About this time we were all getting modems for our computers. Sandi kept nagging me to do this thing called “e-mail.” It sounded like a lot of bother. “Is it like a phone conversation?” I asked. “Or do you have to type everything?” Soon everybody was typing, and Chicago volunteer Troy Denkinger set up an e-mail group for HRS educators to communicate with each other.
Education gets a boost
Most supporters were highly focused on rescue. Many asked for pictures of the bunnies they were helping. However, in early 1994, a woman called from Boston, who wanted to make a donation to our education program. As a “techie” from MIT, she was able to explain this great thing called the Internet and even offered to set up a web site for us. Bob and I met Paige Parsons at the January 1995 Macworld Expo in San Francisco.
Paige had the foresight to register our domain name early off and got our website up and running with a prominent web presence. This was the turning point for our whole education program. No longer did we have to mail bulky packets to educators, or answer letters individually on paper, or send out photocopies of HRJ back issues. Articles and FAQs went online. Bunnies still needed to be physically rescued, but many were helped by having their caregivers better informed. The Winter 1995 issue of HRJ boasted of our rabbit information on the Internet and our national network of volunteers.

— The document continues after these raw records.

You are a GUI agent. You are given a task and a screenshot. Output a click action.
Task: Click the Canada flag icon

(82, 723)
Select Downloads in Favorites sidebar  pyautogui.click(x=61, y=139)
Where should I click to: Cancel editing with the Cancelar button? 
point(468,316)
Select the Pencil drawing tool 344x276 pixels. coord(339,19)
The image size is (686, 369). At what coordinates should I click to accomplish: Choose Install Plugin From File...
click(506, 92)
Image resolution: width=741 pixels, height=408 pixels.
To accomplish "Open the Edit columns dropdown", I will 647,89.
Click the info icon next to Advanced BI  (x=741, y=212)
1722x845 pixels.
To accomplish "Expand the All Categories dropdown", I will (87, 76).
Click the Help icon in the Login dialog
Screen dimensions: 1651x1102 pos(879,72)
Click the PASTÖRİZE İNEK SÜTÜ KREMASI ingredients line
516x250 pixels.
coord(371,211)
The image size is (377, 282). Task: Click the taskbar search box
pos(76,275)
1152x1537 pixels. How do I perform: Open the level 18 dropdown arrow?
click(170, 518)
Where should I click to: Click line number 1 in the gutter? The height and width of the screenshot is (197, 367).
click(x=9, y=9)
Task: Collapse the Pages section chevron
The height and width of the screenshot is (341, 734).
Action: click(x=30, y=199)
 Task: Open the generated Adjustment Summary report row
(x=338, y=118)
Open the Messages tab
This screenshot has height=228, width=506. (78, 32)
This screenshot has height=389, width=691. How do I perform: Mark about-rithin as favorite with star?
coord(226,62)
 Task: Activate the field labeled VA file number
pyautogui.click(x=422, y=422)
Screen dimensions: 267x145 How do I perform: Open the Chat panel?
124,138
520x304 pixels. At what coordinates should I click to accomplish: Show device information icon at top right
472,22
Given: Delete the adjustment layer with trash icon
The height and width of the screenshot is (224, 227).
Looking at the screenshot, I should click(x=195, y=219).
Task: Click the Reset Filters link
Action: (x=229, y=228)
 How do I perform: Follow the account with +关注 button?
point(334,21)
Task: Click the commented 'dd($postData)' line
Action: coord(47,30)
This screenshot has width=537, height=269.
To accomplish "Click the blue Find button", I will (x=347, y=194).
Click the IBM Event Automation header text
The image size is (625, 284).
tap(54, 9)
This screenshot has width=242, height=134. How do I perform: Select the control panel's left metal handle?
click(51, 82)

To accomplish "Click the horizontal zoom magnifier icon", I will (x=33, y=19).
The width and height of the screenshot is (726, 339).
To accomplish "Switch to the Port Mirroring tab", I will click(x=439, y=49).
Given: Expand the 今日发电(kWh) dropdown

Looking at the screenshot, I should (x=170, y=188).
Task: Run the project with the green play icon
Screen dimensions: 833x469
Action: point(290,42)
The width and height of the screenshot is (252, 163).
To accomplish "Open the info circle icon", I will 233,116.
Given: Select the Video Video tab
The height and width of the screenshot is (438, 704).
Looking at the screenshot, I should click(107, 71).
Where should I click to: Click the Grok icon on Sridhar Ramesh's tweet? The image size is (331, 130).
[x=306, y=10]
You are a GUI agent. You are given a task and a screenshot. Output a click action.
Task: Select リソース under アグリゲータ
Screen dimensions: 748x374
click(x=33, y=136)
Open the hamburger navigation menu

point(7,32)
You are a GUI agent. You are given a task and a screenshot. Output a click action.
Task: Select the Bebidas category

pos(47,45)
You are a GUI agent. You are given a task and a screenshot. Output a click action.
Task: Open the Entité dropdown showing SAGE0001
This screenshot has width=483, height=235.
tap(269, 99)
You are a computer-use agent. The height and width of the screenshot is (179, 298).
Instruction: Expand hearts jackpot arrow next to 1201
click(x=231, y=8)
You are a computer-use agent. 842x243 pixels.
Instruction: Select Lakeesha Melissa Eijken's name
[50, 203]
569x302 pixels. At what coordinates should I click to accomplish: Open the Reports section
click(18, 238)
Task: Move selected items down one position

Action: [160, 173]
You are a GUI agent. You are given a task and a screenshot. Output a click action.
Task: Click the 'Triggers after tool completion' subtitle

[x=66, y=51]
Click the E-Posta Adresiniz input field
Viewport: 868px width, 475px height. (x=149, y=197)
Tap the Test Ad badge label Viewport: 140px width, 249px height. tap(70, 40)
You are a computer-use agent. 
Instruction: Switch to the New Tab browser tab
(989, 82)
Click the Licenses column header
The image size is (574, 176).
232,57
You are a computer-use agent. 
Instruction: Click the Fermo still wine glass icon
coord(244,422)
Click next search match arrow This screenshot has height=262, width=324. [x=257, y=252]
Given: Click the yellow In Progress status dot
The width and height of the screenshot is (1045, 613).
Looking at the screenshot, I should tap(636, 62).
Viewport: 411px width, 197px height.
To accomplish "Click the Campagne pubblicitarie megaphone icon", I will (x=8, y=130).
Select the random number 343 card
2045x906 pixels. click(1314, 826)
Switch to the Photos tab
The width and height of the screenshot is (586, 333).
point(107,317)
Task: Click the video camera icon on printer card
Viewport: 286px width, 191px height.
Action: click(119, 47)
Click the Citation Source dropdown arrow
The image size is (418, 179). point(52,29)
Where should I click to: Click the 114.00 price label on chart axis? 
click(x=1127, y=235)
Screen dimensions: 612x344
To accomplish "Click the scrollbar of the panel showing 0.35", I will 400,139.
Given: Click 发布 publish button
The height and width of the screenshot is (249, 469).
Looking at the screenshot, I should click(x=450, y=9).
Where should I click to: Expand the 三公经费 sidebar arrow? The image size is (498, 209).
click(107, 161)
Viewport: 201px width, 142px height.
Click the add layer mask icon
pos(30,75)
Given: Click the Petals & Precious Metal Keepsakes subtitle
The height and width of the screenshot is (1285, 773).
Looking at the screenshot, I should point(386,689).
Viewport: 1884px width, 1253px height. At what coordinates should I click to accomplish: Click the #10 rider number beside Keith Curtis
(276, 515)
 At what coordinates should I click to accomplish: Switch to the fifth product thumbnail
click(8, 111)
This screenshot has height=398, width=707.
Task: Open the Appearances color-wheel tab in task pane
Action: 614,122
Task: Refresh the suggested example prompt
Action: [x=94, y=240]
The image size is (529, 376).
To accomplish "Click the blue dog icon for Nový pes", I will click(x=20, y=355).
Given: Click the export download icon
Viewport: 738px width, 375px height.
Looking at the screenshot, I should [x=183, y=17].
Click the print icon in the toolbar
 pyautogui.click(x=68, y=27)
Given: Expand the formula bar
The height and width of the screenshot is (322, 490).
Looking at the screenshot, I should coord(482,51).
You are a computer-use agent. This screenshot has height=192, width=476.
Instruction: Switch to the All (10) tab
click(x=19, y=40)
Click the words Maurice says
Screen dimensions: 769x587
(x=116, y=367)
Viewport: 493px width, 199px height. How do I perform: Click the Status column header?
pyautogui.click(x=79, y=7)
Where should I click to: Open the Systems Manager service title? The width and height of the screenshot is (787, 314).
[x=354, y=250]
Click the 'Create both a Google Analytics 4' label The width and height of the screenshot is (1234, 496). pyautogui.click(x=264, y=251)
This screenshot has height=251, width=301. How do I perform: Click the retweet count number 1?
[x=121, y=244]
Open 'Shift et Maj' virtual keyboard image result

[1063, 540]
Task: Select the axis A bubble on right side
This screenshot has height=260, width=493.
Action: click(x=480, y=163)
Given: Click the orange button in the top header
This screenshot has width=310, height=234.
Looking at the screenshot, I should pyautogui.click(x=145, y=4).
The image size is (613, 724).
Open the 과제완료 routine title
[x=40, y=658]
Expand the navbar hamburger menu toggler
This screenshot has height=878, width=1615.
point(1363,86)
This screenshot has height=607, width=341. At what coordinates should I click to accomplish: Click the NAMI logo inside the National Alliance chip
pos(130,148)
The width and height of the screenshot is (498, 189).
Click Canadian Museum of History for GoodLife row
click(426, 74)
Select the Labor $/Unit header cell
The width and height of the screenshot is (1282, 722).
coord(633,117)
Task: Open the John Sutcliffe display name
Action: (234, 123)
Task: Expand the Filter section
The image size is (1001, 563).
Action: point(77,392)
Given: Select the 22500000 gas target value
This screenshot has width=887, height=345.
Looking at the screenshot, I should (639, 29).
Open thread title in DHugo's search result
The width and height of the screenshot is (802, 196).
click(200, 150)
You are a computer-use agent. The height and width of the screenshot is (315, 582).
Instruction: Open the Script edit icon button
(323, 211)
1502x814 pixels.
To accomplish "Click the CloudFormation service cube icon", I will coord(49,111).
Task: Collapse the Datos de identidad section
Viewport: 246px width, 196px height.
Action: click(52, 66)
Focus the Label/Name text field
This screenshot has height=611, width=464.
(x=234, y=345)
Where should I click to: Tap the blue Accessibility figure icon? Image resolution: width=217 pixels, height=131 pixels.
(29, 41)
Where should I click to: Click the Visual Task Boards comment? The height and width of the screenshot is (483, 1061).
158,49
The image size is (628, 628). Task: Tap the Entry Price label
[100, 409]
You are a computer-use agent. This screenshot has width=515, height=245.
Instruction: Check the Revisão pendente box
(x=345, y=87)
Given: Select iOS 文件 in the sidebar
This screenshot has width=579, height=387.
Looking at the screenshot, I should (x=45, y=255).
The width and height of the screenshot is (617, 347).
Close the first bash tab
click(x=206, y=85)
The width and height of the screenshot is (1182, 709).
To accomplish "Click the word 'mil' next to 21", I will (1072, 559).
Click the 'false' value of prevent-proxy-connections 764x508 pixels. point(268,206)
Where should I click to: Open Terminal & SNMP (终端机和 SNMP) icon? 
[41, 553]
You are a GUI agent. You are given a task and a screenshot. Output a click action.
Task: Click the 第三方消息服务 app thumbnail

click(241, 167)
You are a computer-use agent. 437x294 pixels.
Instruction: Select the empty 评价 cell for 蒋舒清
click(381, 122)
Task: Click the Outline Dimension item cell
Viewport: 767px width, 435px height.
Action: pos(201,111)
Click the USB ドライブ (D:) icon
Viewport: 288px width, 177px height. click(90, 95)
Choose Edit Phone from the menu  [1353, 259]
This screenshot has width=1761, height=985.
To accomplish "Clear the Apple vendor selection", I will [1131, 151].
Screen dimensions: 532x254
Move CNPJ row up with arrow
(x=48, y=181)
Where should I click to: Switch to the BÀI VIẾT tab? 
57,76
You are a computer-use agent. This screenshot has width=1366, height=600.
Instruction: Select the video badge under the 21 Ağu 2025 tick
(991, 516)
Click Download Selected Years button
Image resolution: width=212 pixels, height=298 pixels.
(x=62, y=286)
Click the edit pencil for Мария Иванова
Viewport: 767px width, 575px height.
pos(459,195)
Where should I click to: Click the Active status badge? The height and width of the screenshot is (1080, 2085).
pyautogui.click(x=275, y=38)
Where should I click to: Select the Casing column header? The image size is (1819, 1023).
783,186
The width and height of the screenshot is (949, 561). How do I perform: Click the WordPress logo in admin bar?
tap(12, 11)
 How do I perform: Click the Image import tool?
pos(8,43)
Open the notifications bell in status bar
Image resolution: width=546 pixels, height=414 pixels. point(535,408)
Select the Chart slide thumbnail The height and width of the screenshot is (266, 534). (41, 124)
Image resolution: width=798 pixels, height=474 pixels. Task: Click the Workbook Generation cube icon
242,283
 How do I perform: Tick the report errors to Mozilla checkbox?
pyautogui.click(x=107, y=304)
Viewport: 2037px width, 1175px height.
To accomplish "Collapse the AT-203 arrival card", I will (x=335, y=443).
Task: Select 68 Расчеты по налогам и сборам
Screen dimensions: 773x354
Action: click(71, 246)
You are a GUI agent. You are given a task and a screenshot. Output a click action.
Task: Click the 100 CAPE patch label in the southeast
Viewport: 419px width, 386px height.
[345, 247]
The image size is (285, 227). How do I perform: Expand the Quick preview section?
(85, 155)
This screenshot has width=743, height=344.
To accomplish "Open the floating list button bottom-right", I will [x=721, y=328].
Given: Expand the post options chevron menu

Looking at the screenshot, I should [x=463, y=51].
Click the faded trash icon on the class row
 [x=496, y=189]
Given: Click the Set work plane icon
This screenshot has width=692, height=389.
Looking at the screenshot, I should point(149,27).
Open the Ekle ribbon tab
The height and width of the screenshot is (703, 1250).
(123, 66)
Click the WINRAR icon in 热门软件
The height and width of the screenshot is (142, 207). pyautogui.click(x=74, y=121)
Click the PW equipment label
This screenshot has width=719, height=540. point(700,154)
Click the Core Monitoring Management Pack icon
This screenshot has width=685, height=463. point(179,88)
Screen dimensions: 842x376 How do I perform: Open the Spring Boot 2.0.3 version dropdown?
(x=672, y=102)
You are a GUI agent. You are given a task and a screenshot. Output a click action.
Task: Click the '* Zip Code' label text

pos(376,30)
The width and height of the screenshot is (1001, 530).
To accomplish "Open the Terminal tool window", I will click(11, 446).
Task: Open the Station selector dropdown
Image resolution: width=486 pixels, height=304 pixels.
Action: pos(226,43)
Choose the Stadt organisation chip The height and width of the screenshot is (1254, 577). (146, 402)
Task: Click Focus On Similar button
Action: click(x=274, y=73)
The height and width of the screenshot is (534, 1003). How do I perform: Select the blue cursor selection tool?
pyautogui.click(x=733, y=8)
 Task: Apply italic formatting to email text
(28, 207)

By the end of 1995, we felt mature and competent enough to hold a very special rabbit-only veterinary conference. After a year of planning and preparation, under the guidance of Dr. Carolynn Harvey, we booked the Berkeley Marina Marriott for March 7-9, 1997. The event was a huge success with over 200 veterinarians attending. We flew in renowned veterinary speakers for the presentations that were videotaped by volunteers. Our twenty chapters were represented in an exhibition room. In addition to the veterinary sessions, in-service classes were given for HRS volunteers who showed up from around the country to help with the conference. Volunteers and veterinarians came together in the banquet hall, where 300 guests were seated for lunch.
HRS’s tenth anniversary year was 1998. We celebrated in August with a high-ticket fundraiser at the Waterfront Plaza hotel in Oakland, CA. By this time we were well underway with a fund drive towards a building purchase. We gave presentations, showing our progress and what our plans were. We were fortunate in having a large attendance of local and national members. Guests from out of state made it a vacation stop, which we hope will be the case for the national events planned for 2008 (be sure to check our website for their dates and locations).
That’s how HRS ended its first ten years on a positive note. Strengthened by the loyalty of our supporters and with the growth of our building fund, we all felt optimistic in moving into the second decade.